It's Time To Leave The 'Guilty Pleasure' Behind


This should not be your face when someone "catches" you enjoying some music. (Credit: Jacqueline Day/Unsplash)

Picture this: you're into heavy metal. Your bedroom walls are plastered with posters of Iron Maiden, Metallica, Slayer, Lamb of God and Trivium. But one day you wake up and you're not feeling very metal. Instead, you dig out your hidden box of secret CDs from under your bed and quietly put on some Taylor Swift. You enjoy yourself for about half an hour before - DISASTER! You forgot you invited your friend over that day and he's just walked in with a puzzled - and entertained - look on his face, wondering what the Hell's going on. You rack your brain for an excuse but the clock is ticking, and finally you're forced to concede and admit: Taylor Swift is your "guilty pleasure".

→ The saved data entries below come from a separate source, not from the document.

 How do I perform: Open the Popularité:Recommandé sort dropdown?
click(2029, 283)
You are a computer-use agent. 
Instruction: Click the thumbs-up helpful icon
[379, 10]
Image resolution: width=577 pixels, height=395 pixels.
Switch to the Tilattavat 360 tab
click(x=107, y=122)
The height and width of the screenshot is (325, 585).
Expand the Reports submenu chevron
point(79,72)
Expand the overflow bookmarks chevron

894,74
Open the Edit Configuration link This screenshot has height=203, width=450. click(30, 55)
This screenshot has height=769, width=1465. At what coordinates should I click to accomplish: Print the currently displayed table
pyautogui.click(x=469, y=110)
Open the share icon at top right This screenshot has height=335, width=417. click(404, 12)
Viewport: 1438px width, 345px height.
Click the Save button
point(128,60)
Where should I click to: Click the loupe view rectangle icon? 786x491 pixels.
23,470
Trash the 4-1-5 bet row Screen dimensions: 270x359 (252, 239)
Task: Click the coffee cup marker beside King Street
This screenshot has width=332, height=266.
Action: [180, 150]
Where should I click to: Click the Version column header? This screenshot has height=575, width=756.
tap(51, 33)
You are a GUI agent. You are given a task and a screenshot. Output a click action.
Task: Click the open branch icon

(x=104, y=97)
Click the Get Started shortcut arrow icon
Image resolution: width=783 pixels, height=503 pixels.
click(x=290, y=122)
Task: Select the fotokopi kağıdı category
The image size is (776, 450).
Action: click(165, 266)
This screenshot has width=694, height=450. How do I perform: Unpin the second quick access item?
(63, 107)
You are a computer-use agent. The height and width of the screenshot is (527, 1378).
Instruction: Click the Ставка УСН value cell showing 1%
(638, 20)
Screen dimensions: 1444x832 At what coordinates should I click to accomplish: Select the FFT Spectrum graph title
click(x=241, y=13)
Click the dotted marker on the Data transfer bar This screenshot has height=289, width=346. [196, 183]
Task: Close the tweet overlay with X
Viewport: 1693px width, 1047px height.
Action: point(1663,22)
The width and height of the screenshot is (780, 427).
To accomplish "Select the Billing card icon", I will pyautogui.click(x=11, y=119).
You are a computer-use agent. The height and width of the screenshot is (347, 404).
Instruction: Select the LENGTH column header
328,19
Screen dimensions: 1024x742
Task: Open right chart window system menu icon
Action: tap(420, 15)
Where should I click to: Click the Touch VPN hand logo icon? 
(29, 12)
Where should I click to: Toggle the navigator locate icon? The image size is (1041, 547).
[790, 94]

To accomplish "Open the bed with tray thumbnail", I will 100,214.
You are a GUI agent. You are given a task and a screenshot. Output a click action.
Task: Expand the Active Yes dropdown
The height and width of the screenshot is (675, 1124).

The concept of the guilty pleasure is a simple one. You have your main taste in music, but there's something outside of it that has slipped through. You enjoy it even though logic says you shouldn't; in fact, it's something you should be embarrassed by. If people knew you listened to this, you'd never live it down. You would be mocked about it until the day you die.


But take a step back and you'll realise that it's such a stupid thing. Music is a form of entertainment and is therefore subjective; indeed, every review on this very website is simply a matter of opinion. Music is made to be enjoyed, to be loved, so surely the one emotion you shouldn't feel whilst listening to it, is guilt. Unless, of course, you've just committed a heinous crime or betrayed a friend, in which case, you feel that guilt while the radio plays; that's your own fault.


Why should we feel guilty for enjoying a certain type of music? It's a bizarre stance to take and it is only fuelled by social status; for example, how can you fit in with the ravers if you also like Adele? Answer: you can't, so you hide it. This hiding then makes you feel like you shouldn't enjoy it and thus, guilt.


I may be a metalhead but Nina Nesbitt is one of my absolute favourites. I feel no shame or guilt about it.

But it cannot be stressed enough: music is subjective and made for our entertainment. The bottom line is that you should not feel guilty for enjoying music; on the contrary, you should be sharing the love and spreading it far and wide. No-one should have to feel guilty about a damn thing when it comes to the music they enjoy.


Actually, scratch that. If you're still listening to Rolf Harris, Gary Glitter or Lostprophets, that ain't right and any guilt you’re feeling is justified. Stop doing that.


But disgusting criminals aside, no. Music is made for your pleasure only - guilt should not be ordered on the side. Slipknot's Corey Taylor said it best when he was asked what his guilty pleasure pop song is: "I don't have one. I don't feel guilty about anything I listen to." That’s the attitude we should all take towards music.


This is especially true in adults. In secondary school, I was heavily into my rock and metal and thought everyone outside of big guitar bands was awful and boring. This behaviour is more forgivable in children, who are still learning and still finding themselves. As I grew up, and particularly when I went to study Music Technology, I found my taste broadening. Today, there isn’t a massive amount that I won’t listen to; as long as I find the quality to be high enough and I enjoy it, genre is no longer an obstacle.


That is the correct stance to take. So what if you like something that's naturally considered to be outside of your normal taste? You listen to that and you enjoy it. You're allowed; no-one is going to come for you if you're "caught" listening to it, and if they do, that’s on them for being weird.


It's time we ended the culture of the "guilty pleasure" once and for all. If you have anything you consider to be a guilty pleasure, then stop with the guilty bit and focus on the pleasure. Music is there to be sang along to, be danced to, be sad to, be celebrated to. It is not there to make you feel guilty, and so you shouldn’t. Listen to whatever the Hell you want; it’s your choice and your right. Have a ball.